## Выполните задания
A. Определите, согласуются ли с текстом о демократической цензуре утверждения (i), (ii) и (iii). На каждое ответьте «да» или «нет» и точно процитируйте решающие слова текста.
(i) Демократическая цензура не располагает ни тюрьмами, ни штрафами.
(ii) Книгу, которую цензура реакции вырывает из рук, перестают уважать.
(iii) Говорить откровенно трудно прежде всего из-за полицейских преследований.
B. Продолжите текст о демократической цензуре с того места, на котором он заканчивается.

Впрочем, до июня месяца 1851 г. дотащились – и то хорошо. Ну, друзья, ну! шаг за шагом, дорога больно глиниста, песчана – да ведь делать нечего, не остаться же ночевать, – чтоб сократить ее, давайте снова перебирать старое.
Хотя перебирать его не легко.
Трудно говорить откровенно в наше время, и это вовсе независимо от полицейских преследований, а от того, что большинство людей, стоявших с нами на одном берегу, расходится более и более; мы идем, они не двигаются и становятся все раздражительнее от лет, от несчастий и составляют демократическое православие.
У них учреждена своя радикальная инквизиция, свой ценс для идей; идеи и мысли, удовлетворяющие их требованиям, имеют права гражданства и гласности, другие объявляются еретическими и лишены голоса; это пролетарии нравственного мира, они должны молчать или брать свое место грудью, восстанием. Против бунтующих идей является демократическая цензура, несравненно более опасная, нежели всякая другая, потому что не имеет ни полиции, ни подтасованных присяжных, ни судей в маскарадных беретах, ни попов в маскарадных митрах, ни тюрем, ни штрафов. Цензура реакции насильственно вырывает книгу из рук, и книгу все уважают; она преследует автора, запирает типографию, ломает станки, и гонимое слово переходит в верование. Цензура демократическая губит нравственно, обвинения ее раздаются не из съезжей, не из прокурорского рта, а из дали ссылки, изгнания, из мрака заточения; приговор, писанный рукой, на которой виден след цепи, отзывается глубоко в сердцах, что вовсе не мешает ему быть несправедливым.

## Исходные данные
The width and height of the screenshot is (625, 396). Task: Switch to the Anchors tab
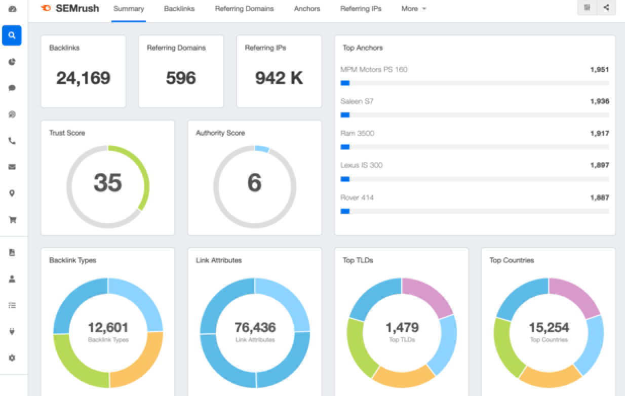pyautogui.click(x=306, y=9)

## Ответы
A.
(i) Да: «ни тюрем, ни штрафов».
(ii) Нет: «и книгу все уважают».
(iii) Нет: «это вовсе независимо от полицейских преследований».

B.
У наших староверов образовалось свое обязывающее предание, идущее с 1789 г., своя связующая религия, – религия исключительная, притеснительная. Они хранят ее в изгнании, несмотря на преследования и гонения, – это прекрасно, но мало способствует к развитию. Несчастие останавливает, верность былому мешает настоящему; гонимое предание, с своим терновым венком на голове, ограничивает сердце, мысль, волю.
Демократы-формалисты, точно Бурбоны, ничему не научились в бедственную годину, начавшуюся на другой день после февральской революции. Оттого они так упорны в своих мнениях, не могут надивиться, откуда произошли все их неудачи, и добродушно объясняют их частными ошибками, изменами. Воротись они завтра из тюрем и ссылок в правительство, они будут продолжать свою невозможную несоциальную республику, так, как эмигранты после 1815 г. продолжали свою невозможную монархию-рококо.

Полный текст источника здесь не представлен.